* [Written instruction]: Please extract every line below that contains the string "Toggle", matching its case exactly.

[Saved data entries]
## Begin
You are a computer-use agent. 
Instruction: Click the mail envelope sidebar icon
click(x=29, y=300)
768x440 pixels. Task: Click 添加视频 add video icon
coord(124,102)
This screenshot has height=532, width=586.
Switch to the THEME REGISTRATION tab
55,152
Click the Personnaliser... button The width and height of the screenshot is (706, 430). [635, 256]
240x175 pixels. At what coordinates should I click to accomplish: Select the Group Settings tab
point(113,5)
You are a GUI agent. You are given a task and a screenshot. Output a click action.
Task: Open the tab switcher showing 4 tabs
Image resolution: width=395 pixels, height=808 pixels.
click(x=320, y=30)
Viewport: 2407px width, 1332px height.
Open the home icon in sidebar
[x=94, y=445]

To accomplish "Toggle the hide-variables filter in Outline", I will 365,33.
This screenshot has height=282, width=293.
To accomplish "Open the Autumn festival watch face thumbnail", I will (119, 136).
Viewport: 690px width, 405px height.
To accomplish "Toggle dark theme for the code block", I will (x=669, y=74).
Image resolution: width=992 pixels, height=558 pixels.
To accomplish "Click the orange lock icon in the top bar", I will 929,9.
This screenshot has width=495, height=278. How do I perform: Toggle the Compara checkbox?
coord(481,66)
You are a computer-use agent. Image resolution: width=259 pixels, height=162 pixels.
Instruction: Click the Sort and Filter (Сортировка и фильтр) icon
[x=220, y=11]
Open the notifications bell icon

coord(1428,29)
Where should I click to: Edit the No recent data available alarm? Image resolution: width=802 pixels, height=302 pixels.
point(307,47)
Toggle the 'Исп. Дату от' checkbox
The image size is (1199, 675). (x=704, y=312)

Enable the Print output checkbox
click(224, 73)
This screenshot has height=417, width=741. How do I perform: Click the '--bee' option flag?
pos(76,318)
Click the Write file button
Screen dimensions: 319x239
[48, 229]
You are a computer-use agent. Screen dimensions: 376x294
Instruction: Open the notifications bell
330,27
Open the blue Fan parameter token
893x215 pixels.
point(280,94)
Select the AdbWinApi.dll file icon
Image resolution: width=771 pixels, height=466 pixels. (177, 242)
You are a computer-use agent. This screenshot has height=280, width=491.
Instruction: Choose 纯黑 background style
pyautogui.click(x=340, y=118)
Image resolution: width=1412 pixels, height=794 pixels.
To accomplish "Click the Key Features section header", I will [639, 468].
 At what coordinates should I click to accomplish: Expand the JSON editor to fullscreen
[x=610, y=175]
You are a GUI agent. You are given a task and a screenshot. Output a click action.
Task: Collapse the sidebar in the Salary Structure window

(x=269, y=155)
## End
* [Final result]:
To accomplish "Toggle the hide-variables filter in Outline", I will 365,33.
To accomplish "Toggle dark theme for the code block", I will (x=669, y=74).
This screenshot has width=495, height=278. How do I perform: Toggle the Compara checkbox?
Toggle the 'Исп. Дату от' checkbox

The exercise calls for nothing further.